__Requirement__
Pick out every line of the entries below where "second" occurs, and copy those lines.

__Records for processing__
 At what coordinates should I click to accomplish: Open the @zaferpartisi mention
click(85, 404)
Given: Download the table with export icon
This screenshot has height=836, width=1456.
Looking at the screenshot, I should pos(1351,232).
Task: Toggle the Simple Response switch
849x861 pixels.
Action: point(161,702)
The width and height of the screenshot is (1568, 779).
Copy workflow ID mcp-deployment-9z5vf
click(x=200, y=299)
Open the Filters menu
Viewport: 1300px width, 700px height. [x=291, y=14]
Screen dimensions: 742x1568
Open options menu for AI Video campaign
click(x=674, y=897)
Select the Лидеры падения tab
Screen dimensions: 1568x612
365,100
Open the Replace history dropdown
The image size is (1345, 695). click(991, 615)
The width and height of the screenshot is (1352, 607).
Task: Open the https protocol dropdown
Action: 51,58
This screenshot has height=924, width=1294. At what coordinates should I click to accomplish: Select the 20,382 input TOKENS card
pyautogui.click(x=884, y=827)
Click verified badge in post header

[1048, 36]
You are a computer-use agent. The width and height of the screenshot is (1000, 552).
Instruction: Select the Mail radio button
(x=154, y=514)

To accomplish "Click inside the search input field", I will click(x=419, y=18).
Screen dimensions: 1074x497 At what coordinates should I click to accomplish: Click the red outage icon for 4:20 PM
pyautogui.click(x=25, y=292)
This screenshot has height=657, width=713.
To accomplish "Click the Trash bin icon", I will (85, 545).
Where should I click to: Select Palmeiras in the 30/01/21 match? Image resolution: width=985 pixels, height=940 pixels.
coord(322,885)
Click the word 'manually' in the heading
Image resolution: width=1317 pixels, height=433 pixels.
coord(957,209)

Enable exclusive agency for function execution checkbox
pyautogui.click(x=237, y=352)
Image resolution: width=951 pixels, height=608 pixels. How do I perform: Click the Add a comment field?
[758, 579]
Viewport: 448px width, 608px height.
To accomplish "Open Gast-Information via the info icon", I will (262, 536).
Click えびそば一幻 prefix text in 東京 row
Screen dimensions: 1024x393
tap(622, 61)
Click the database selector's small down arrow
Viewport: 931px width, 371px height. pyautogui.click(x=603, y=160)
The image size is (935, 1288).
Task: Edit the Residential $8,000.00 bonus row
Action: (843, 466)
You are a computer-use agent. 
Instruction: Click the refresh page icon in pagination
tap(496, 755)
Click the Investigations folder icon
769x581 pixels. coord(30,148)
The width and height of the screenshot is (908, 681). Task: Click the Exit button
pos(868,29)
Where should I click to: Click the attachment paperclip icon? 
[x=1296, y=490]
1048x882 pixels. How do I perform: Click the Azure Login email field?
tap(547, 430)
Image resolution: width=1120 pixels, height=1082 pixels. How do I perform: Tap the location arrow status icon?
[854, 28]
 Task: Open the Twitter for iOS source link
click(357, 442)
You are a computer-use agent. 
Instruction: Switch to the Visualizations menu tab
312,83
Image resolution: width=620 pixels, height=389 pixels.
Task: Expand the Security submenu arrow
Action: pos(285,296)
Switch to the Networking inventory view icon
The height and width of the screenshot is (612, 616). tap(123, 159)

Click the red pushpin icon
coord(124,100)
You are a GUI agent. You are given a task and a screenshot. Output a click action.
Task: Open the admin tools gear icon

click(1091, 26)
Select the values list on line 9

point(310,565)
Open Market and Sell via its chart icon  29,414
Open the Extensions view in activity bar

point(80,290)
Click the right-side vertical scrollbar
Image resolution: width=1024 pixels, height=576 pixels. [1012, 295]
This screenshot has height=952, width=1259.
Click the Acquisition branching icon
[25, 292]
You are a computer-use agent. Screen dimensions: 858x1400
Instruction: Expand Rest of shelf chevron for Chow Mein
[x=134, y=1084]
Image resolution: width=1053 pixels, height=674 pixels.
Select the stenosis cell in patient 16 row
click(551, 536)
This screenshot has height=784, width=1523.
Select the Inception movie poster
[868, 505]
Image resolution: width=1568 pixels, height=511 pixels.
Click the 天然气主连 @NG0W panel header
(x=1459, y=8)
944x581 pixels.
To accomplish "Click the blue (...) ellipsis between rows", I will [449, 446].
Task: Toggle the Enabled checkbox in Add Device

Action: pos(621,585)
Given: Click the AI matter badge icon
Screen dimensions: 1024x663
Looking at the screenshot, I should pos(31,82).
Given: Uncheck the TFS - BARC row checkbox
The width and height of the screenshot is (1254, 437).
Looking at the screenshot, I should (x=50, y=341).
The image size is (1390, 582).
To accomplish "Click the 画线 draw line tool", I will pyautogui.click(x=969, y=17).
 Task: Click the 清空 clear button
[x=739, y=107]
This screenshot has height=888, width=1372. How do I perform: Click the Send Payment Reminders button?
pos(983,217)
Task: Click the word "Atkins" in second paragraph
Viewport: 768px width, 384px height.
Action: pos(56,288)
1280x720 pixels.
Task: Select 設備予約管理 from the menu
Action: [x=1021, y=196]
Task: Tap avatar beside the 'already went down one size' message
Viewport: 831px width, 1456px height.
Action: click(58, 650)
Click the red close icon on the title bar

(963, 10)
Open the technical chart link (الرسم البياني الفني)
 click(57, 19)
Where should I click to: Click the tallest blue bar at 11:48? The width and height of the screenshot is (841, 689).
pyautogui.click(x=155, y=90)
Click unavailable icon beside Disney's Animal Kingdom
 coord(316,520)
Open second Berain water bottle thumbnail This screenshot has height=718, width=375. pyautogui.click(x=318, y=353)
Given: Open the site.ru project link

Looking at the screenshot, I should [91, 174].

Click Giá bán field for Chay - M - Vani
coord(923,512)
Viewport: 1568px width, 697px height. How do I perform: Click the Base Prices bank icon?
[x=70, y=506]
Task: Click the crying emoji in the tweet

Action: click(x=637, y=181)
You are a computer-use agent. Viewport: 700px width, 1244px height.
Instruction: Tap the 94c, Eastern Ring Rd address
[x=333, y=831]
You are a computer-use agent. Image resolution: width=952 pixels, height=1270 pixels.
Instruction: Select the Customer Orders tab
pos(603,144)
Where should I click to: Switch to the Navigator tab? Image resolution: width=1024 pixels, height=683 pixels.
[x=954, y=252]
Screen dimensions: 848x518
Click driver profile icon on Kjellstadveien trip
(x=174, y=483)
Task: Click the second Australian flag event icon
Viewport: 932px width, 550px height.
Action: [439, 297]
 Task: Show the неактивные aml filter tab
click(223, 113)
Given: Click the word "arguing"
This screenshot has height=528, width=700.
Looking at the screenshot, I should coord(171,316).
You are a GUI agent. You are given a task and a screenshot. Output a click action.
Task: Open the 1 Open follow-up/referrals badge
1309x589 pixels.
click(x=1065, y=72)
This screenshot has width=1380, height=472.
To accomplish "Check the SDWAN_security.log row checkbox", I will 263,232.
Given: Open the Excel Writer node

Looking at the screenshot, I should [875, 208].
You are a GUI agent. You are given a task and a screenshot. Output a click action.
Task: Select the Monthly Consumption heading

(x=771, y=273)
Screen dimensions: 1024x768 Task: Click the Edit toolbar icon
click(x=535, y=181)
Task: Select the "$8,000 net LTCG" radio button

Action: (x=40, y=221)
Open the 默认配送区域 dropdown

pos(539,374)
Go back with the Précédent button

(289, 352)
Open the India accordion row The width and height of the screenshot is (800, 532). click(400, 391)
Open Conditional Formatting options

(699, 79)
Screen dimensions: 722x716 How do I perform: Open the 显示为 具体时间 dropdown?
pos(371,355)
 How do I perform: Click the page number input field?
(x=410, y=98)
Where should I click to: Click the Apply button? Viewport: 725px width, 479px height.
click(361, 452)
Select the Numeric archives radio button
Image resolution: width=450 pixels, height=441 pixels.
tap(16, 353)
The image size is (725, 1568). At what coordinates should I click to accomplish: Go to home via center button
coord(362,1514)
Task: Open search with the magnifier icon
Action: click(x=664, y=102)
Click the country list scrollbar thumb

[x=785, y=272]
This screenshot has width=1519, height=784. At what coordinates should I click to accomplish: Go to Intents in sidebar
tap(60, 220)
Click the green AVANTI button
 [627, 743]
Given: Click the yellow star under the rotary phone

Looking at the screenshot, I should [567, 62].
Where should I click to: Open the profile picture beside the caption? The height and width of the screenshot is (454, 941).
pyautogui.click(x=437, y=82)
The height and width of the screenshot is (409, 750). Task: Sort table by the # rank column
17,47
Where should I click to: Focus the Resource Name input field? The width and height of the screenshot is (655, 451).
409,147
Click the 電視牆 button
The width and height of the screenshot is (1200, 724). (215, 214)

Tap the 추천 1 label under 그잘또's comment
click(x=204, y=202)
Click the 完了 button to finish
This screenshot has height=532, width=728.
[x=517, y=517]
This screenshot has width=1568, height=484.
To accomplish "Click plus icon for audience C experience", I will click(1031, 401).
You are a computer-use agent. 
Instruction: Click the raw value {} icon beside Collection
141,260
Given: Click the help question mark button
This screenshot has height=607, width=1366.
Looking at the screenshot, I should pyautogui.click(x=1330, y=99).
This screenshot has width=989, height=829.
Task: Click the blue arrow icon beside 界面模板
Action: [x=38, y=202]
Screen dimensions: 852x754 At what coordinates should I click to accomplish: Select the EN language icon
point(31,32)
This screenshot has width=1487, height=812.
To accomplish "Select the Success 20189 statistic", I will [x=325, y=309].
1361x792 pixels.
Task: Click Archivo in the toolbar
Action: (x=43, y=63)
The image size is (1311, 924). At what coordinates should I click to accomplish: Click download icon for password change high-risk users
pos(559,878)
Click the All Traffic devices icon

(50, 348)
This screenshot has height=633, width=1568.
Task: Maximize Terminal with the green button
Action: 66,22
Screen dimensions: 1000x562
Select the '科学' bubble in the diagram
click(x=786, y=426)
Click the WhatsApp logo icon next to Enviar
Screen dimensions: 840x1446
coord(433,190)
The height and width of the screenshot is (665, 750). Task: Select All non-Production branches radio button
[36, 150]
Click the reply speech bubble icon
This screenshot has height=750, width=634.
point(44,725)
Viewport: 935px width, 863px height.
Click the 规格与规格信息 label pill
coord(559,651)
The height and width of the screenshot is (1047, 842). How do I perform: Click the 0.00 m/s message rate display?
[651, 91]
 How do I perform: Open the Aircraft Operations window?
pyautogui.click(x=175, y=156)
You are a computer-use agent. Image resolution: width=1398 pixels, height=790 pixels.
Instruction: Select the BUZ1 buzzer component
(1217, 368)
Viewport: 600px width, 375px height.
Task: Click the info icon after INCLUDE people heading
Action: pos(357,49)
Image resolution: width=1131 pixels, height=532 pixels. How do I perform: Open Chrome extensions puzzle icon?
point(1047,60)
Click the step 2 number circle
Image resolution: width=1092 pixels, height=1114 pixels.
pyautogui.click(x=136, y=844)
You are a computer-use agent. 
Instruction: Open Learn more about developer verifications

__Task result__
Task: Click the word "Atkins" in second paragraph
Open second Berain water bottle thumbnail This screenshot has height=718, width=375. pyautogui.click(x=318, y=353)
Task: Click the second Australian flag event icon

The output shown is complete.